When the word "beside" shows up in a line of the data below, copy that whole line.
---- DATA FOR THE TASK
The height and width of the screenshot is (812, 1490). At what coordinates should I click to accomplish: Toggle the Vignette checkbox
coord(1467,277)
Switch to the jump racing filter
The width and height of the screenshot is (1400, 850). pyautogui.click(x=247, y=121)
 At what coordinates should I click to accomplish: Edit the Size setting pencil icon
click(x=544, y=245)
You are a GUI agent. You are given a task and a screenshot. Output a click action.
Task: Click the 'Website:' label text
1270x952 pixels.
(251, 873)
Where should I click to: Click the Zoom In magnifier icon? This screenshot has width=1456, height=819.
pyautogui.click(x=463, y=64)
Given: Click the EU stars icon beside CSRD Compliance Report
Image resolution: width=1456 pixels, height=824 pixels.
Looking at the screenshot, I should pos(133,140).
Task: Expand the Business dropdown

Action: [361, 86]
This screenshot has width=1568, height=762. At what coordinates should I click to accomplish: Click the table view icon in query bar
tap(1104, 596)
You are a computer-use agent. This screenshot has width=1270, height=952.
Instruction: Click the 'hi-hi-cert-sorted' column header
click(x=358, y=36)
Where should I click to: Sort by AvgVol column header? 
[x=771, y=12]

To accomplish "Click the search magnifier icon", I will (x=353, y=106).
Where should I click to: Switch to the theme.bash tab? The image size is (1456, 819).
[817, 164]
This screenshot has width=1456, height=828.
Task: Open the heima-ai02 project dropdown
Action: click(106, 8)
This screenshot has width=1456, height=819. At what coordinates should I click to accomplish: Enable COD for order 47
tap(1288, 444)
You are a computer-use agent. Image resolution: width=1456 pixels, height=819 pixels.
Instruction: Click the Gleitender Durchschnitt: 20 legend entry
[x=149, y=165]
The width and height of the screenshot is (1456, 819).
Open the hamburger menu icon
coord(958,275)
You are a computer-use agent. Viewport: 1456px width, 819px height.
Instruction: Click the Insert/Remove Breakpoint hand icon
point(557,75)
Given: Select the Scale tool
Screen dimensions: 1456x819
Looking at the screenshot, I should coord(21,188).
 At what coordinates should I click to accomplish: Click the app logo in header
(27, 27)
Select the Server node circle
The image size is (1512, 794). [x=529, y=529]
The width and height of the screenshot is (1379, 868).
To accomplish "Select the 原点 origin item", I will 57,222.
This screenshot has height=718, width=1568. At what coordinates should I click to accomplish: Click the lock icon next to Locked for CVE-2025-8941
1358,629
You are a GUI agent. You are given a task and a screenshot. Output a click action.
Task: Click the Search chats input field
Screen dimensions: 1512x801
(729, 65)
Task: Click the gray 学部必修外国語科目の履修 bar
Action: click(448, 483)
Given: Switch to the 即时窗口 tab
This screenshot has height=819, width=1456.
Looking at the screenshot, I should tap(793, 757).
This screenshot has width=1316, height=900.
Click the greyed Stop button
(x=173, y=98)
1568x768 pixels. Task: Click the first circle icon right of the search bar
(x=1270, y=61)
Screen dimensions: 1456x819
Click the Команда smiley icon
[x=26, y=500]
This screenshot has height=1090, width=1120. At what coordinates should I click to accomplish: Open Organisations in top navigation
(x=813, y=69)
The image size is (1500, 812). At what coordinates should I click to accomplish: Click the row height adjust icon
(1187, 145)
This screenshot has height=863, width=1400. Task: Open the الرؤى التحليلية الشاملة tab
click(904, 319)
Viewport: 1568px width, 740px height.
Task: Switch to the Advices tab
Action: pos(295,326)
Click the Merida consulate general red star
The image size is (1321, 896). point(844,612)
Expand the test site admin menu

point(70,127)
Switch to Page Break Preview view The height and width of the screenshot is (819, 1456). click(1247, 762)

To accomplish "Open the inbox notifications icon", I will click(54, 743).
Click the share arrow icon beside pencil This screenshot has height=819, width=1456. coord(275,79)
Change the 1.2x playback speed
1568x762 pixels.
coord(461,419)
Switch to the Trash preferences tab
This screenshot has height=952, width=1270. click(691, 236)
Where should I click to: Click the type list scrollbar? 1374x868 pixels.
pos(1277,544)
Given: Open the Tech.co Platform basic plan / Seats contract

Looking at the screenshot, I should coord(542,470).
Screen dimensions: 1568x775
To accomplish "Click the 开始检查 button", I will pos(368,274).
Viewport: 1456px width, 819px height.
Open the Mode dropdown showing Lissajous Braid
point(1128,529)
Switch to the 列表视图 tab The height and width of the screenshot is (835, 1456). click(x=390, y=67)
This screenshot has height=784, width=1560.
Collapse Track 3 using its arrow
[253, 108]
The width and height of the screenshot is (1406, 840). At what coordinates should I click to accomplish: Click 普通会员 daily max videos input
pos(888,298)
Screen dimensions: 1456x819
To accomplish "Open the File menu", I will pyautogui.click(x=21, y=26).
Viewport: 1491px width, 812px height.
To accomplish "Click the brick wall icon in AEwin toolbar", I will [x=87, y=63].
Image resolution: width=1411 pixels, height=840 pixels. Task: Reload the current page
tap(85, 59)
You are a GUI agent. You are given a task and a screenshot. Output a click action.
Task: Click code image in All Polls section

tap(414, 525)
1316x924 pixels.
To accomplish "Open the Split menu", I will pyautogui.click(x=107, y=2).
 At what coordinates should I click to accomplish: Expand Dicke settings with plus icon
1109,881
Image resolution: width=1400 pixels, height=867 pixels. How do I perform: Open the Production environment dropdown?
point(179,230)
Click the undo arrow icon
--------
### EXERCISE RESPONSE
Given: Click the EU stars icon beside CSRD Compliance Report
Click the share arrow icon beside pencil This screenshot has height=819, width=1456. coord(275,79)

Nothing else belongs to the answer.